Greetings, Colleagues:

I am writing this on May Day which (as Rosa Luxemburg reminds us here has its roots in very powerful collective workers’ action organized around NOT working for a day).  I recognize that in spending part of this Sunday working on this email blast I am not honoring the “work stoppage” at the heart of this labor holiday, but I will just have to hope that you did a better job of upholding the letter of the May Day holiday than I did!

In addition to being May Day, this is also the first day of the last month of our spring semester which provides a good opportunity to think back on the work that the FSU has done this past year and forward to all of the unfinished business we must commit ourselves to.  The central achievement of the FSU this year—through the dedicated work of our bargaining committee, support staff, and our stalwart expanded bargaining crew—was the new contract for faculty and unit librarians. 
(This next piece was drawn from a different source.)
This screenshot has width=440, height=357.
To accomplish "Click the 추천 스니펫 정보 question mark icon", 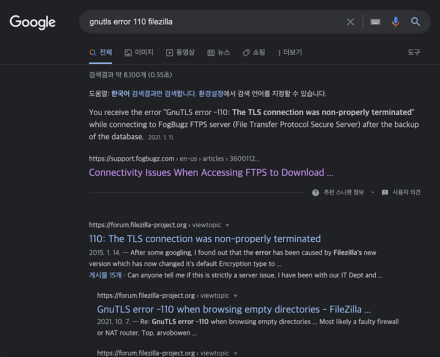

Much of bargaining was, as always, taken up with what we might call bread-and-butter issues; one important thing our team established is that economic justice in the US is always tied up with challenging existing systems of inequity that skew along lines of race and gender.  If we want to recruit and retain faculty members and librarians who represent the thrilling diversity of our student population or the wider community we serve, then we have to continue pressing for fair wages, good benefits, and working conditions that make it possible for individuals from previously underrepresented communities to be able to thrive on campus and live comfortably in the area. 

This is also why we have to commit to supporting our graduate worker colleagues in their demand for livable wages: I’m sure many of us remember the chilling report a few years back describing the racial wealth gap in Boston.  The realities of family wealth materially shape who can consider attending graduate school and who can complete the work successfully without taking on oppressive debt.

I also know that those of us who commit so much of our work lives to the FSU must continue exploring and investing in the potential for our union to do what political scientists Paul Frymer and Jacob Grumbach argue that labor unions tend to do more broadly—“promote interracial solidarity.”  According to Frymer and Grumbach, “increasing the bargaining power of all U.S. workers is key to creating a more equitable economy and a society better equipped to deal with institutional racism at work and in our communities.”  None of us is so naïve as to assume that simply having a union gets this work done. But I do hope that we will all continue to use the union as a platform, an opportunity, and a space for taking on this difficult and necessary work.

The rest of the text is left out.